Yu Sing, Arsitek yang Peduli Kemanusiaan, Penerus Romo Mangun

arsitek yu sing

Yu Sing gusar. Setelah lulus dari Program Studi Arsitektur Institut Teknologi Bandung pada 1999, darah mudanya mendidih melihat fenomena arsitektur di Indonesia.

Jasa arsitek menjadi monopoli orang-orang kaya. Sedangkan kalangan menengah ke bawah hanya bisa gigit jari. Biaya pembuatan atau renovasi rumah saja sudah merogoh kocek sangat dalam bagi masyarakat kurang mampu, apalagi bila memakai jasa arsitek.

Yu Sing berupaya mendobrak stigma tersebut. Dia ingin profesi arsitek non-elitis dan untuk semua kalangan. Bentuk perjuangannya adalah memasyarakatkan rumah murah. Dia punya mimpi besar: membantu mendesain sejuta rumah murah di Indonesia.

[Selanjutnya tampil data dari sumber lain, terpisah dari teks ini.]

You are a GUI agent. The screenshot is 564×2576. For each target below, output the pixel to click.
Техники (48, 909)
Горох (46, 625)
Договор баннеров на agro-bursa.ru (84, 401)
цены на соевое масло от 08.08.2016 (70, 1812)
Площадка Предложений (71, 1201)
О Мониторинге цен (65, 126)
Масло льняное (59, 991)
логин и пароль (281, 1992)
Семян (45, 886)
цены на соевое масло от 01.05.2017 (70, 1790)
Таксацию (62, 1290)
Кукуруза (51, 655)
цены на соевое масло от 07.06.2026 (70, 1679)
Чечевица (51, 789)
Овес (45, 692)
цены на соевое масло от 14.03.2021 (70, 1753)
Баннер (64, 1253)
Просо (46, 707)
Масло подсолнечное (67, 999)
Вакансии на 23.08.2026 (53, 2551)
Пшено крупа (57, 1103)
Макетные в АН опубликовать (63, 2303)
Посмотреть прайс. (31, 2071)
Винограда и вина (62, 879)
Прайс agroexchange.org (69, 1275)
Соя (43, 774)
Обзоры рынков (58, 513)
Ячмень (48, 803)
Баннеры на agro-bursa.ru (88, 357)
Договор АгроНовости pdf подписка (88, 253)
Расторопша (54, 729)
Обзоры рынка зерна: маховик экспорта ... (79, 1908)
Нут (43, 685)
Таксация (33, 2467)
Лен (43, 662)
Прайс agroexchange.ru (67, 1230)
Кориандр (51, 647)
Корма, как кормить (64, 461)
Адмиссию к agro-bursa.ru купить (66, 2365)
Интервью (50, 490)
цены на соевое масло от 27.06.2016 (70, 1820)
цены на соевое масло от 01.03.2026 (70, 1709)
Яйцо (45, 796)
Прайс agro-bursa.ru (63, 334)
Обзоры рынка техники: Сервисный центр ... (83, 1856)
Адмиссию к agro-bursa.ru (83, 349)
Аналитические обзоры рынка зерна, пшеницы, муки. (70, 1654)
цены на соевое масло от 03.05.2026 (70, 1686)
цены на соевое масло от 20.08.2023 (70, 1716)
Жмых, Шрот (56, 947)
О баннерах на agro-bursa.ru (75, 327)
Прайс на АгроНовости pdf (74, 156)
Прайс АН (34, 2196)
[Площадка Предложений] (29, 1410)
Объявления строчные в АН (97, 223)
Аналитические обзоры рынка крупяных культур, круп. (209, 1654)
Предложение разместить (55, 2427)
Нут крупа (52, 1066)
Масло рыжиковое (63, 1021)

Salah satu inspirator Yu Sing adalah Yusuf Bilyarta Mangunwijaya atau akrab dipanggil Romo Mangun. Lewat “sentuhan midasnya”, Romo Mangun mengubah perumahan miskin di sepanjang bantaran Kali Code menjadi sebuah kawasan yang indah. Selain diganjar penghargaan Aga Khan untuk Arsitektur, Romo Mangun dikenang sebagai arsitek yang peduli pada kemanusiaan.

Terinspirasi karya dan laku Romo Mangun, Yu Sing mulai mendesain dan membangun rumah mungil, murah, dan ramah lingkungan pada 1999. Rumah pertama yang dia desain tak lain rumahnya sendiri di Cimahi, Kabupaten Bandung, Jawa Barat. Setelah itu, Yu Sing mulai memberanikan diri menebar ide-idenya tentang rumah murah lewat tulisan di majalah arsitektur, blog pribadi, dan milis arsitektur. Jebolan Program Studi Arsitektur Institut Teknologi Bandung itu pun menulis buku bertajuk Mimpi Rumah Murah pada 2009.

rumah-yusing

Dia menganggap merancang rumah murah merupakan jawaban untuk pertanyaan mengapa dia hidup. “Hidup berarti bila dapat mempertanggungjawabkan semua yang telah Tuhan berikan menjadi manfaat buat banyak orang,” kata dia.

Setelah membangun rumah murah untuk keluarganya, Yu Sing mendapat pesanan dari temannya. Dia diminta merenovasi sebuah rumah berusia lebih dari 30 tahun di kawasan Caringin, Bandung. Lantaran sudah sangat tua, rumah tersebut harus dibongkar dan dibangun ulang. Namun sekitar 90 persen bahan bongkaran rumah tersebut bisa digunakan lagi. Yu Sing merancang rumah tersebut sebagai rumah tumbuh dengan alasan ketersediaan dana pemilik rumah.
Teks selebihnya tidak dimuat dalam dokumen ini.